I looked at his hand on me, then raised my eyes to his. "I saw the forest..." I whispered unconsciously, "I saw you trying to save me from the shadows."

His features froze. His pupils widened, and I felt his grip tighten on my wrist for a second before he let go like I'd become burning coal. He leaned back into his chair, looking at me with a mix of fear and suspicion.

"Who are you?" he asked with a knife-sharp voice. "And how do you know about the forest?"

My heart almost stopped. "Did... did you see it too?"

A funereal silence fell between us. Sweat beaded on his forehead despite the cold. He put a hand to his head like trying to ward off a sudden headache. "I... I've been dreaming about that forest every night for weeks. I see a faceless woman, I hear her screams... but I've never seen your face before. How can a stranger in a café know what's in my worst nightmares?"

I smiled bitterly, feeling a lone tear trace my cheek. "I'm not a stranger, Kian. I'm the one who promised you'd chase me across seven worlds. And you... you're not just a man ordering black coffee. You're a broken soul, and I'm here to piece you back together, even if it costs me my heart."

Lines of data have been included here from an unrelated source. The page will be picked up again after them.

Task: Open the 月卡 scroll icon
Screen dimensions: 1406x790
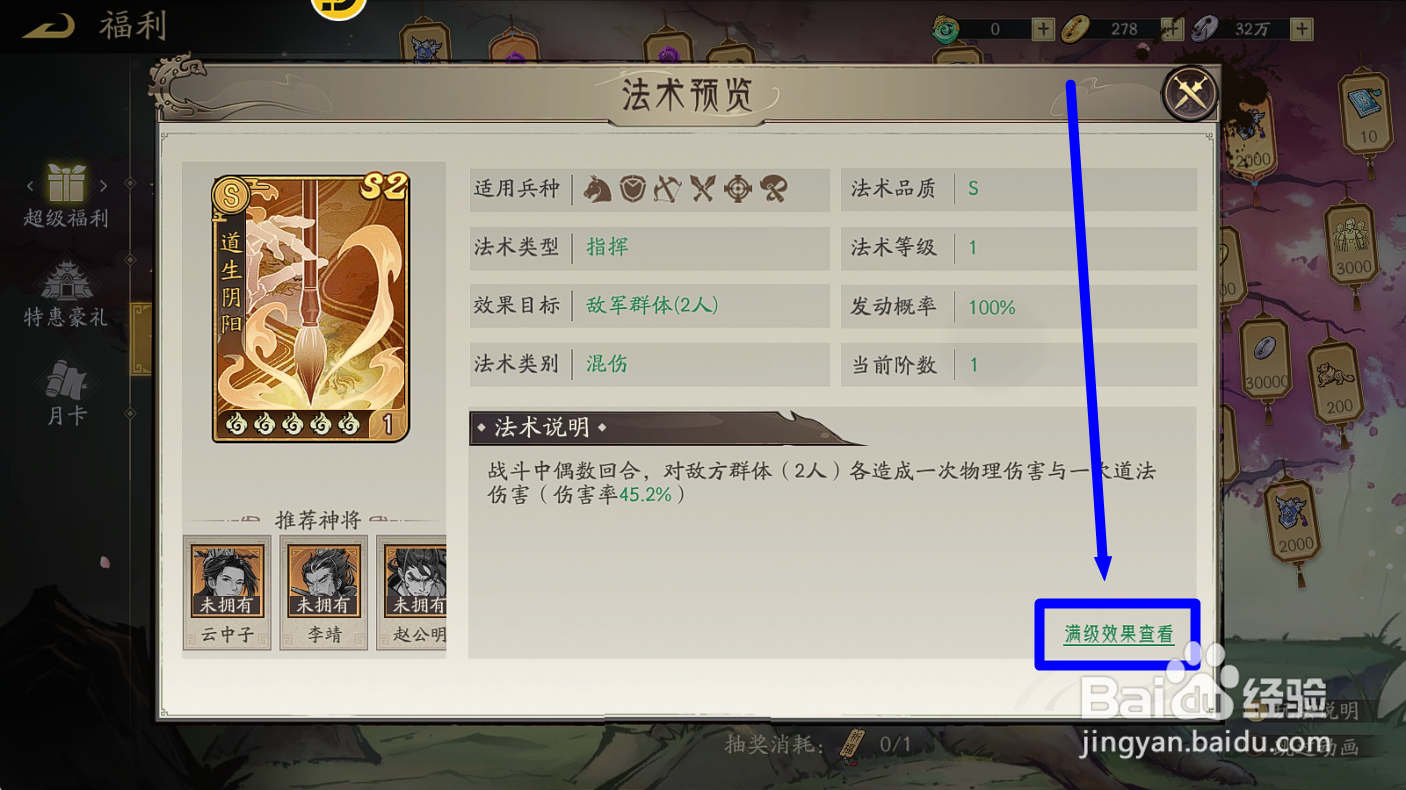Action: [x=66, y=379]
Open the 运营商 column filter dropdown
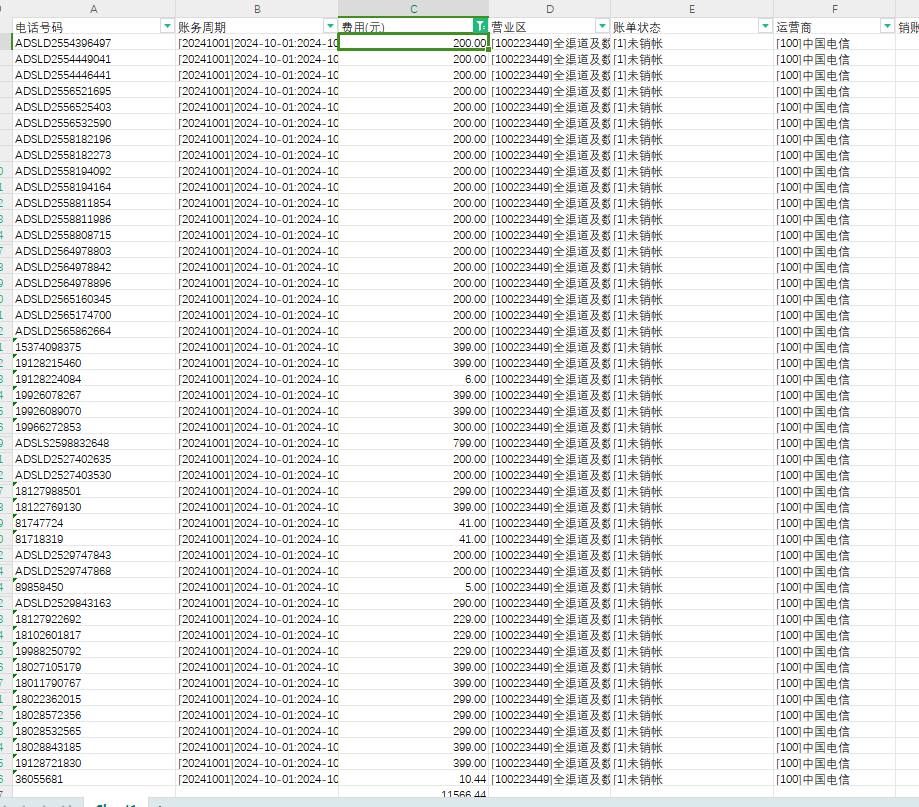 click(887, 26)
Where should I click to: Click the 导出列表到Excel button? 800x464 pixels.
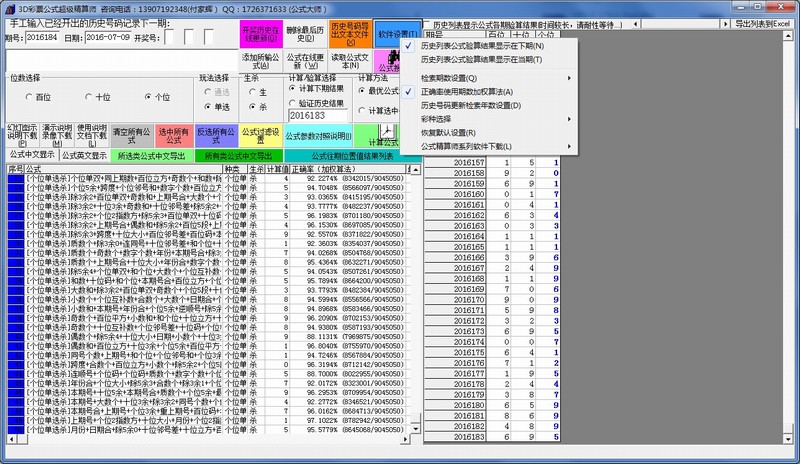tap(763, 23)
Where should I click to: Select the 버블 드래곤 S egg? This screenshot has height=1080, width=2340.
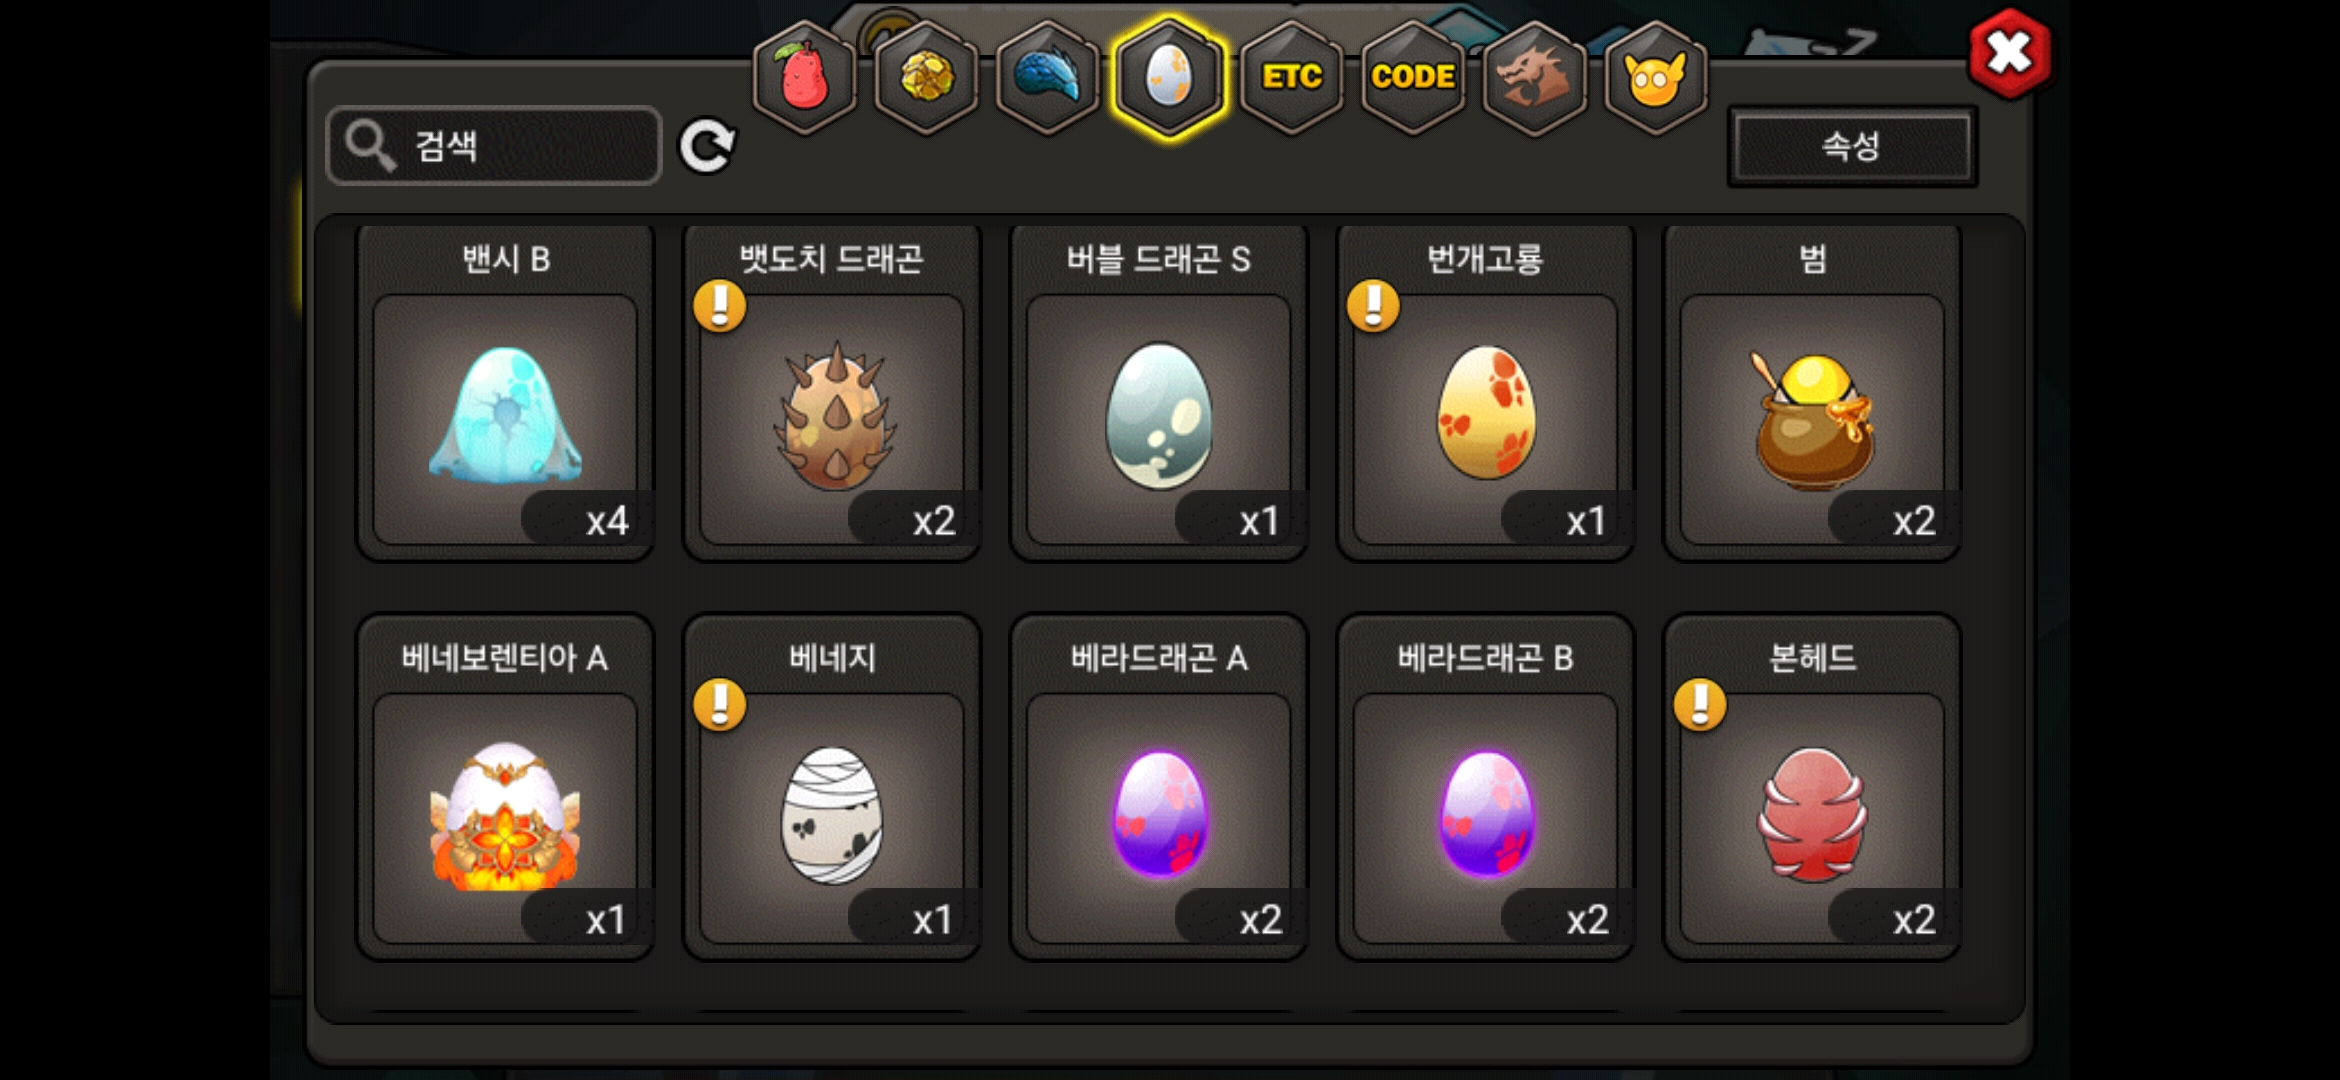point(1159,393)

I opened my notebook to the page where I'd drawn him as a warrior. He stared at the sketch, and I saw his hands shake.

"This... this is me. But I've never worn this armor. What is this madness?"

"It's not madness," I said, leaning closer, whispering words that sounded like an ancient incantation: "It's fate you tried to escape. The mole below your eye isn't just a beauty mark—it's my compass to you. And now that we've met in this world, the hourglass has started spinning. We have little time before 'the shadows' realize we've found each other."

He looked around in panic, like my words had awakened monsters sleeping in the café corners. "Shadows? What are you talking about?"

Before I could answer, the café lights went out. Pitch darkness fell, and the rain outside went silent like time had stopped. And in that darkness, the mole below Kian's eye began glowing with a faint golden light, just like in my last dream.